## Description of the task
Once you reach the line containing "You are a computer-use agent. 882x595 pixels.", reproduce it and every later line exactly, through the end of the data.
-- Data records follows --
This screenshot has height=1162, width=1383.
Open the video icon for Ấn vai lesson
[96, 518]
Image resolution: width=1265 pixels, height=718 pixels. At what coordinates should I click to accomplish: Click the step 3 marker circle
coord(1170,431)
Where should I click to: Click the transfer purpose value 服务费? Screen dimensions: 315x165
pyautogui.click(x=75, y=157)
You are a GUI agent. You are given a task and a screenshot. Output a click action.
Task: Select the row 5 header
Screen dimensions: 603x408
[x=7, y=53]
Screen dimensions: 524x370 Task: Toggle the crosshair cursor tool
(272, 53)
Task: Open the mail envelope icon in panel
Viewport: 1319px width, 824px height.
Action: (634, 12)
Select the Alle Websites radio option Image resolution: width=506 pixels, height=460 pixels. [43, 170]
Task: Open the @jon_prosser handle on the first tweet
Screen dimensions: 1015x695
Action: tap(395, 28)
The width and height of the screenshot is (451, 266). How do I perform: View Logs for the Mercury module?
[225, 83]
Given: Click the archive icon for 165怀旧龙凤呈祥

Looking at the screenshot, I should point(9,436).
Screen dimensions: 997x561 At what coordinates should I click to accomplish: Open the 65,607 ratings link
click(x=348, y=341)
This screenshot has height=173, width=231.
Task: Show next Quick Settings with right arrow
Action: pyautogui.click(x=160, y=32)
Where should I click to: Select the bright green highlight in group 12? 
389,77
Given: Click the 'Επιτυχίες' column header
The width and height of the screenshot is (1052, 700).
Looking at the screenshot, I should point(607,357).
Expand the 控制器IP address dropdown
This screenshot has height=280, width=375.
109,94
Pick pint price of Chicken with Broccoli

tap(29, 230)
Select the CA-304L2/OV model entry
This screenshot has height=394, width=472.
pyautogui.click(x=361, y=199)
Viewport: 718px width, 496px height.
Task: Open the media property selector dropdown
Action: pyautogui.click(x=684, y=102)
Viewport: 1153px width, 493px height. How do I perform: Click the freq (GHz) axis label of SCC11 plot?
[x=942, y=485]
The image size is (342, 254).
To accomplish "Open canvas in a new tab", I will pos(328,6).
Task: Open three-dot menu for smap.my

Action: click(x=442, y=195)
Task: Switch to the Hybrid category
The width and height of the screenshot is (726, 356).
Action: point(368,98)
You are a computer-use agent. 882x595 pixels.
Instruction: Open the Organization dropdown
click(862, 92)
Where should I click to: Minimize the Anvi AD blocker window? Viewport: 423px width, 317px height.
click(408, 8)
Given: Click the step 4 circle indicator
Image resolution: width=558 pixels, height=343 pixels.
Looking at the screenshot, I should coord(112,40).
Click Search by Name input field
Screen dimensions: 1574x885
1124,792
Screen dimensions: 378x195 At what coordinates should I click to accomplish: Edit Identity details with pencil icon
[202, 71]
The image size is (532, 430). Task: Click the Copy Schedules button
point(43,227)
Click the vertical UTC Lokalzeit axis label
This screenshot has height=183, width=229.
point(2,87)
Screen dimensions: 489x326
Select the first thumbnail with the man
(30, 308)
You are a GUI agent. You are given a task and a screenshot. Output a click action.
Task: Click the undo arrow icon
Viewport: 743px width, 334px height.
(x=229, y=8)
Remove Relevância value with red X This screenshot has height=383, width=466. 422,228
-- Data records concluded --
## Answer space
You are a computer-use agent. 882x595 pixels.
Instruction: Open the Organization dropdown
click(862, 92)
Where should I click to: Minimize the Anvi AD blocker window? Viewport: 423px width, 317px height.
click(408, 8)
Given: Click the step 4 circle indicator
Image resolution: width=558 pixels, height=343 pixels.
Looking at the screenshot, I should coord(112,40).
Click Search by Name input field
Screen dimensions: 1574x885
1124,792
Screen dimensions: 378x195 At what coordinates should I click to accomplish: Edit Identity details with pencil icon
[202, 71]
The image size is (532, 430). Task: Click the Copy Schedules button
point(43,227)
Click the vertical UTC Lokalzeit axis label
This screenshot has height=183, width=229.
point(2,87)
Screen dimensions: 489x326
Select the first thumbnail with the man
(30, 308)
You are a GUI agent. You are given a task and a screenshot. Output a click action.
Task: Click the undo arrow icon
Viewport: 743px width, 334px height.
(x=229, y=8)
Remove Relevância value with red X This screenshot has height=383, width=466. 422,228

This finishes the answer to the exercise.